══ Source extract ══

Now, another notable Jesuit who came to India at the beginning of the 17th century was Roberto de Nobili. Roberto de Nobili didn’t go to the lowest people, which is what Xavier did. He went to outcasts, untouchables. Oh, no. He went to the great temple town of Madurai, which has a daytime population today, if you were to go into the temple, of over 100,000 people.
A huge temple with markets and all kinds of things going on. He went there and he learned Sanskrit and he took on, put on an oka robe, and he made himself into a Brahman, said that he was a Brahman and that he was bringing the true Veda, the true Veda, and began to win disciples to the faith at Tup. He didn’t win very many to begin with, but his progress was steady. Franciscans and other orders were outraged by what he was doing. But this is sort of similar to what the kinds of radical steps the Jesuits did in China or southeast Asia or in in Vietnam and places like that where you have very similar Jesuit kinds of accommodation to local culture.
As a consequence of this, a monastery was established in the mountains, which is still there, and there were some notable, some of the notable Tamil scholars of the next couple of centuries were in fact Jesuits. And they had Sanskrit names that they they went by. In the case of de Nobili, he’s Tattuva guru. In the case of Constance Constance Beschi, his his title was Veeramani Swami, or and so forth.

═══

» Tasks and exercises
1 > Copy the passage on Jesuits in India again, everything from "A huge temple" down to "to local culture.".
2 > Render the rows as a numbered list, everything from the first row down to the row containing "[x=22, y=72]", leaving out blank lines.

══ Material supplied ══

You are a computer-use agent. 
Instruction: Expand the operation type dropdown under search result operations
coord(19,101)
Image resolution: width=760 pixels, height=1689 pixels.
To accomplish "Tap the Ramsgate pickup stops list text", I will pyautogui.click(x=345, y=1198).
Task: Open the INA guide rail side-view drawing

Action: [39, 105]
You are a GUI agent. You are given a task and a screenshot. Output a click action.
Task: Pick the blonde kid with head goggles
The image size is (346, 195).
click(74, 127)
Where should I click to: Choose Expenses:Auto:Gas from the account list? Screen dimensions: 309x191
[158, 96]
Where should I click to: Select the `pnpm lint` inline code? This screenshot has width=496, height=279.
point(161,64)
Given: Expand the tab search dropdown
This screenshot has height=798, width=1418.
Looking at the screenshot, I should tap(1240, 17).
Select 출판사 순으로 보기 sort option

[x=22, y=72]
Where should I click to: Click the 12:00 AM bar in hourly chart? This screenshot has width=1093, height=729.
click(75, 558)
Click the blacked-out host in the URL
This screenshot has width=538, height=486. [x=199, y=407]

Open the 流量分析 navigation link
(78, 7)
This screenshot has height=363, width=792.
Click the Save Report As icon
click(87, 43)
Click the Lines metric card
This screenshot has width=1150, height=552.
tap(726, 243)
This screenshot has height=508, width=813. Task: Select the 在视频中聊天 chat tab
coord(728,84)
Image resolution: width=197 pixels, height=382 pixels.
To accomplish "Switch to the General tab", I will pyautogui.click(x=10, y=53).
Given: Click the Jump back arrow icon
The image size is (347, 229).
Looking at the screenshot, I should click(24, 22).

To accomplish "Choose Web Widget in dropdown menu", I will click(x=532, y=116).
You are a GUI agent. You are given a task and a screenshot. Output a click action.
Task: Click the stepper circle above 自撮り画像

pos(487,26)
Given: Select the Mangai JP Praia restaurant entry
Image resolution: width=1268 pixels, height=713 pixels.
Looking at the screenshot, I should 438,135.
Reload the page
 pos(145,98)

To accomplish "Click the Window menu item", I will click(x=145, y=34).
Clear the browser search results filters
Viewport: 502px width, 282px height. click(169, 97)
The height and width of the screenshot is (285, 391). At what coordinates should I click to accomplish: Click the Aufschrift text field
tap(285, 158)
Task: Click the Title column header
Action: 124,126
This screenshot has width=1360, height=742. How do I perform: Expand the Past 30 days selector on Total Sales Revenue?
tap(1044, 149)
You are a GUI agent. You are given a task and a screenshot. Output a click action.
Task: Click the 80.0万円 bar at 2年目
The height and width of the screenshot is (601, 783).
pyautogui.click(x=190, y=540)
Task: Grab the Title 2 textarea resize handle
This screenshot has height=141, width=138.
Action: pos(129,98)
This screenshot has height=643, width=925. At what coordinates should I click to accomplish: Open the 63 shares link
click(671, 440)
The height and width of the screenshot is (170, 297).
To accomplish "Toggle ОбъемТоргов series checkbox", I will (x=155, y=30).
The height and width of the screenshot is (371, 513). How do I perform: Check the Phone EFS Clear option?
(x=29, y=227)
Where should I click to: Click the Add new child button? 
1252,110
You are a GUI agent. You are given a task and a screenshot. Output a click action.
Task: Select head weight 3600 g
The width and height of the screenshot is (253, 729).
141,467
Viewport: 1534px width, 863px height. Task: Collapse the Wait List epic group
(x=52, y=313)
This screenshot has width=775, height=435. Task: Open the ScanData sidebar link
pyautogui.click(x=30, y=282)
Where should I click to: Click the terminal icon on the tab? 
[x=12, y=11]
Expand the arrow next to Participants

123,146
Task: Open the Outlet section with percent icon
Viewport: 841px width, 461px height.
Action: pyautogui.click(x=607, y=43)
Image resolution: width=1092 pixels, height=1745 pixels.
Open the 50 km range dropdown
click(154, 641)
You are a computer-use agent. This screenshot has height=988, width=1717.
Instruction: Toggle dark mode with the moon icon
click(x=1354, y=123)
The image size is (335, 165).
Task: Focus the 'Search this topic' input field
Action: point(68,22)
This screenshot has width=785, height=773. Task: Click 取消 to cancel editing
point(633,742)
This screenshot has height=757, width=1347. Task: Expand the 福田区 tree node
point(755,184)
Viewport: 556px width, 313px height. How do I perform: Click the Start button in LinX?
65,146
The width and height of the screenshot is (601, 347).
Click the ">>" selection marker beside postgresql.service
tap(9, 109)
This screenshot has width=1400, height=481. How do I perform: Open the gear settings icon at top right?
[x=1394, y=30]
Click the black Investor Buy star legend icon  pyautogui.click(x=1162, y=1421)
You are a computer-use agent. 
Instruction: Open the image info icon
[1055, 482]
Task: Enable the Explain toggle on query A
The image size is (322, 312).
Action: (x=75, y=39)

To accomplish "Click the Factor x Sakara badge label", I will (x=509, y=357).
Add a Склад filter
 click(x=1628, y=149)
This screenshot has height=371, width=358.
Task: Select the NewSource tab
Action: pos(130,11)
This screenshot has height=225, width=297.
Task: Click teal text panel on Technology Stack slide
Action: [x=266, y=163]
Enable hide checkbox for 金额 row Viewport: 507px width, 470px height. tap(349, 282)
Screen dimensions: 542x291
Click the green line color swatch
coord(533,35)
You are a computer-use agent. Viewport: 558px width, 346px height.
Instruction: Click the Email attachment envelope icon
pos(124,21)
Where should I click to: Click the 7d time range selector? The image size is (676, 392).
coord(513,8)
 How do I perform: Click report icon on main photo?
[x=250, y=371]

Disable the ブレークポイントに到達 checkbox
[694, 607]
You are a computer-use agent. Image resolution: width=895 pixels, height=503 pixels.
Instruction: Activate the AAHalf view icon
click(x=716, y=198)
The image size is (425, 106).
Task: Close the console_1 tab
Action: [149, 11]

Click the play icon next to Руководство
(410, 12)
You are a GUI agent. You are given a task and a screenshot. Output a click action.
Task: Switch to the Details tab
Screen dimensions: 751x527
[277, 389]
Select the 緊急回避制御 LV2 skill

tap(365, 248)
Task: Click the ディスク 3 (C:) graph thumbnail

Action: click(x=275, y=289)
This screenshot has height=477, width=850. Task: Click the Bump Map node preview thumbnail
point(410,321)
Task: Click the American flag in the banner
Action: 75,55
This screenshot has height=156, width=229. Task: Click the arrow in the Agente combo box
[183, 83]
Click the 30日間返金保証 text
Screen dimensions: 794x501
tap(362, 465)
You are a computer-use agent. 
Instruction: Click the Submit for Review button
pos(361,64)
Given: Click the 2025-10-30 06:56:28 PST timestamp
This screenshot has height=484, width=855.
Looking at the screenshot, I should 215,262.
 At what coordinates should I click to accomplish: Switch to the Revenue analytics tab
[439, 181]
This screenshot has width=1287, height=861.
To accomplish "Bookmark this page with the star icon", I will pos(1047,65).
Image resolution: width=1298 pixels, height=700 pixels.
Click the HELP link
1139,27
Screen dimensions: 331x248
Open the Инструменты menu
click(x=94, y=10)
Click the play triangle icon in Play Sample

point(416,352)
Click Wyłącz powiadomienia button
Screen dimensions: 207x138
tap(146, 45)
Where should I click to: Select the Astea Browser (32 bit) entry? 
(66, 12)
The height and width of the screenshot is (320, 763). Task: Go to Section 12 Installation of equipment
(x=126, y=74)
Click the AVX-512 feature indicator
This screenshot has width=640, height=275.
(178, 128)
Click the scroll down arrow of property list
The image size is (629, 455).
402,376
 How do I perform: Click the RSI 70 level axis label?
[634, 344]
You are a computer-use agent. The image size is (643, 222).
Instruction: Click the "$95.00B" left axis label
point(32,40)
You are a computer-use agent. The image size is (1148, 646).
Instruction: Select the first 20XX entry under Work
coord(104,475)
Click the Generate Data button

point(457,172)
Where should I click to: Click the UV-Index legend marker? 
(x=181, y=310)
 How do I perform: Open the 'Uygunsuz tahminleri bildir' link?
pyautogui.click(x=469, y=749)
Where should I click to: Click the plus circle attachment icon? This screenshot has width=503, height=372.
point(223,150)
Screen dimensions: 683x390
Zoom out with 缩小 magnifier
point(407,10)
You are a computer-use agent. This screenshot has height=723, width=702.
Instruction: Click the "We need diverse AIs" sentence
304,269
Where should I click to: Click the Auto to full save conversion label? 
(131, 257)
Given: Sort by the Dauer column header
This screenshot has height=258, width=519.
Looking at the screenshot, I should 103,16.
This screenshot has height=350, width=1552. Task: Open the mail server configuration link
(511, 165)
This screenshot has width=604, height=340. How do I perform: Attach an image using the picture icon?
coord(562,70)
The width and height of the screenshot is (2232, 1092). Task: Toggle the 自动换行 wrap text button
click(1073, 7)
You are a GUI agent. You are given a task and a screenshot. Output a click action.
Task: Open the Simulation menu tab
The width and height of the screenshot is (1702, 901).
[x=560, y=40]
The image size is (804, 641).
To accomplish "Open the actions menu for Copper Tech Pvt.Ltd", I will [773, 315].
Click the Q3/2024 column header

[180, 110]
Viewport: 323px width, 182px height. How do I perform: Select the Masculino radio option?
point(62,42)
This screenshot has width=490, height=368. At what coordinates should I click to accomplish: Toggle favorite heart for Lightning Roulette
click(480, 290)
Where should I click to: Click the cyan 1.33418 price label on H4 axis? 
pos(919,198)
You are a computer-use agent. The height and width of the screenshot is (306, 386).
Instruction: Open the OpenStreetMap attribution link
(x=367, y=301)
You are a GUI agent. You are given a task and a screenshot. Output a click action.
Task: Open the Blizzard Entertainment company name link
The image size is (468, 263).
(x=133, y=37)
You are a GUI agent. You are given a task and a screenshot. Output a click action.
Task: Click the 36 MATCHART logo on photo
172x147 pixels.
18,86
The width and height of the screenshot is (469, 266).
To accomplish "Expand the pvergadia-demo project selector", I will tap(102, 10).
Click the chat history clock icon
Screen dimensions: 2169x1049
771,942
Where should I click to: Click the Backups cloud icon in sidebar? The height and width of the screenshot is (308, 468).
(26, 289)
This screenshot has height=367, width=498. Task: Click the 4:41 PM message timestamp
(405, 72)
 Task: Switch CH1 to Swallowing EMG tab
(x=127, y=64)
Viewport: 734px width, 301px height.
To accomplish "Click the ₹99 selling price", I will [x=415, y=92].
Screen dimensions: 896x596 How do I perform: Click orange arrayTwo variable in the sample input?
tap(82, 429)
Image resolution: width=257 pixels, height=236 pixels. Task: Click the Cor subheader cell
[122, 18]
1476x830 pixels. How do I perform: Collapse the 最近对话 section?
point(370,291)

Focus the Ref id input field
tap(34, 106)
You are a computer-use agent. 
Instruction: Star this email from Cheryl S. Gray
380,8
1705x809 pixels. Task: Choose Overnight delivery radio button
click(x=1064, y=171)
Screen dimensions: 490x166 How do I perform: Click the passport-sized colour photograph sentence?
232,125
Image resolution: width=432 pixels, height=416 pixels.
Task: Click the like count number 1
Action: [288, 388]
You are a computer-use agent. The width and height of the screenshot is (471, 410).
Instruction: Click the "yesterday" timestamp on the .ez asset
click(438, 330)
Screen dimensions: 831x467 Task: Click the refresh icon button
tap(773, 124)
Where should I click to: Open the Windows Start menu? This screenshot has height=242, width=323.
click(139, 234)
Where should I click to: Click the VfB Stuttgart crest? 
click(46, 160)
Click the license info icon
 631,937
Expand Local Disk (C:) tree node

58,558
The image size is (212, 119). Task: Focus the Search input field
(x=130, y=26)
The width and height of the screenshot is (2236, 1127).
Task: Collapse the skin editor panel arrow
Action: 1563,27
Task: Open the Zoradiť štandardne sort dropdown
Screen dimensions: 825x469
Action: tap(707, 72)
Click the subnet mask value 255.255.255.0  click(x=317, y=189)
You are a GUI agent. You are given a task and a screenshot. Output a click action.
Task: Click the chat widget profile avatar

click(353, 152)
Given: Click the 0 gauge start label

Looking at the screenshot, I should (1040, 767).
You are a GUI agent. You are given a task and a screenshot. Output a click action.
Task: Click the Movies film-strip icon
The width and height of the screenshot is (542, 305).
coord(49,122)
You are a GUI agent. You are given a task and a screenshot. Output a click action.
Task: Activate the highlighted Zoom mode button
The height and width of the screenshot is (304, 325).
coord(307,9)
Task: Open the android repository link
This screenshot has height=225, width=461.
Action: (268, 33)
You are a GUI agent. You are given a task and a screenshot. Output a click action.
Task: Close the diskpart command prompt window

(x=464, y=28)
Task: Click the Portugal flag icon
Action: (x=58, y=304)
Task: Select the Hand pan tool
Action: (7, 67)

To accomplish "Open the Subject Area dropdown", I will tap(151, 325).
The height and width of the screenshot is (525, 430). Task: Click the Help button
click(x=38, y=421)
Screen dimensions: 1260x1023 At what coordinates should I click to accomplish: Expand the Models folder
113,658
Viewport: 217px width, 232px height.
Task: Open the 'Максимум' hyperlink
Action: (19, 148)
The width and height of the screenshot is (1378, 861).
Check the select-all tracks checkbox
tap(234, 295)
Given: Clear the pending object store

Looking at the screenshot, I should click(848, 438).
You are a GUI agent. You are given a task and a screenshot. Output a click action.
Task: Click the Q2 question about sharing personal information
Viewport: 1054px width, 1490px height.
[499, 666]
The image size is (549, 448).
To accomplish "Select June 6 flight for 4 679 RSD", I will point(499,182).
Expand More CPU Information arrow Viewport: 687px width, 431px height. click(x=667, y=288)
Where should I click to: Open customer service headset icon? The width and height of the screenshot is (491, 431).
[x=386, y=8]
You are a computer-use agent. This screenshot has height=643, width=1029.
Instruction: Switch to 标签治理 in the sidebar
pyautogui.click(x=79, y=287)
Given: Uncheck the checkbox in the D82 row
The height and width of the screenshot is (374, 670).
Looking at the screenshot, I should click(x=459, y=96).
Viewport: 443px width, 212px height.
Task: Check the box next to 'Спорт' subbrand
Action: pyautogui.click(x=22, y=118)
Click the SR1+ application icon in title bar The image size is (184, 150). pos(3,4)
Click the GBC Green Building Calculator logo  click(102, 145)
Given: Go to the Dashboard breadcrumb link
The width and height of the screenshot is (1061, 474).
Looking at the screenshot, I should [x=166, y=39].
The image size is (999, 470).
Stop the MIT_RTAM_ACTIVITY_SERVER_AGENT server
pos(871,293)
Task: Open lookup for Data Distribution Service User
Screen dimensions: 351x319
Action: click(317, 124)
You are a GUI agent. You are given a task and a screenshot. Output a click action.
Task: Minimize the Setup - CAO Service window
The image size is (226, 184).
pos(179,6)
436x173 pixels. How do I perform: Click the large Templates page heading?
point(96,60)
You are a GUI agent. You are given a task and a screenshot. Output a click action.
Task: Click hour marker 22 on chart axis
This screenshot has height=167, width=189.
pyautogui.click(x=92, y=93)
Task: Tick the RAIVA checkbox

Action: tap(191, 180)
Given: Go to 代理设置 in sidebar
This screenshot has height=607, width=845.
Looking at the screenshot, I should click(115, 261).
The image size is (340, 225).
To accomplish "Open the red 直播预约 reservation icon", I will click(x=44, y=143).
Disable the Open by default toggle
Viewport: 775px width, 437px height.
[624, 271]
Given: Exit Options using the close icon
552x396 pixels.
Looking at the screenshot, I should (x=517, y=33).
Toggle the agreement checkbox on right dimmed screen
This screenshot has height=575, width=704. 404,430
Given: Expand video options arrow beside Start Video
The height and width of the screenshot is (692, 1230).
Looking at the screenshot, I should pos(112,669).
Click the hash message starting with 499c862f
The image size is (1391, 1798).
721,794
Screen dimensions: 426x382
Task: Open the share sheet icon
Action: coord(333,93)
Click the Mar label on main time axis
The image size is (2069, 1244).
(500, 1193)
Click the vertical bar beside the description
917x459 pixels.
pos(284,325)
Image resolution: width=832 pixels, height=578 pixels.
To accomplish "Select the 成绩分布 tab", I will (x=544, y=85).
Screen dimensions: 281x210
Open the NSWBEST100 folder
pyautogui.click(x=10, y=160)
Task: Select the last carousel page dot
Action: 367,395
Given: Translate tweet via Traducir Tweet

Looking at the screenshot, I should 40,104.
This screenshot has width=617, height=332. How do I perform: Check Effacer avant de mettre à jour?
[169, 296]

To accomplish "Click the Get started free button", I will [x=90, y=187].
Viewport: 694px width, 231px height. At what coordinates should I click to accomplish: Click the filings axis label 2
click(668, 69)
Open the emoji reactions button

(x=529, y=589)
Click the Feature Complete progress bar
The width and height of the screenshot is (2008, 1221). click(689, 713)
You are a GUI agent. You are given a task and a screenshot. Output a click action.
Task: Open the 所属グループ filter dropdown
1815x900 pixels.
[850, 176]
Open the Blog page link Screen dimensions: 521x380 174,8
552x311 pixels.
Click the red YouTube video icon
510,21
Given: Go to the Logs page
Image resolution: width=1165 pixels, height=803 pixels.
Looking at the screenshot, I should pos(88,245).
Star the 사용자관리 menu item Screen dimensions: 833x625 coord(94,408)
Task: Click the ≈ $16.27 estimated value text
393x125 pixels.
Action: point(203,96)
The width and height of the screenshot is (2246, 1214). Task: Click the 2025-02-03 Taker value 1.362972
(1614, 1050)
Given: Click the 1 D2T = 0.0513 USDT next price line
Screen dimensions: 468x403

═══

» Problem solutions
1 >
A huge temple with markets and all kinds of things going on. He went there and he learned Sanskrit and he took on, put on an oka robe, and he made himself into a Brahman, said that he was a Brahman and that he was bringing the true Veda, the true Veda, and began to win disciples to the faith at Tup. He didn’t win very many to begin with, but his progress was steady. Franciscans and other orders were outraged by what he was doing. But this is sort of similar to what the kinds of radical steps the Jesuits did in China or southeast Asia or in in Vietnam and places like that where you have very similar Jesuit kinds of accommodation to local culture.

2 >
1. You are a computer-use agent. 
2. Instruction: Expand the operation type dropdown under search result operations
3. coord(19,101)
4. Image resolution: width=760 pixels, height=1689 pixels.
5. To accomplish "Tap the Ramsgate pickup stops list text", I will pyautogui.click(x=345, y=1198).
6. Task: Open the INA guide rail side-view drawing
7. Action: [39, 105]
8. You are a GUI agent. You are given a task and a screenshot. Output a click action.
9. Task: Pick the blonde kid with head goggles
10. The image size is (346, 195).
11. click(74, 127)
12. Where should I click to: Choose Expenses:Auto:Gas from the account list? Screen dimensions: 309x191
13. [158, 96]
14. Where should I click to: Select the `pnpm lint` inline code? This screenshot has width=496, height=279.
15. point(161,64)
16. Given: Expand the tab search dropdown
17. This screenshot has height=798, width=1418.
18. Looking at the screenshot, I should tap(1240, 17).
19. Select 출판사 순으로 보기 sort option
20. [x=22, y=72]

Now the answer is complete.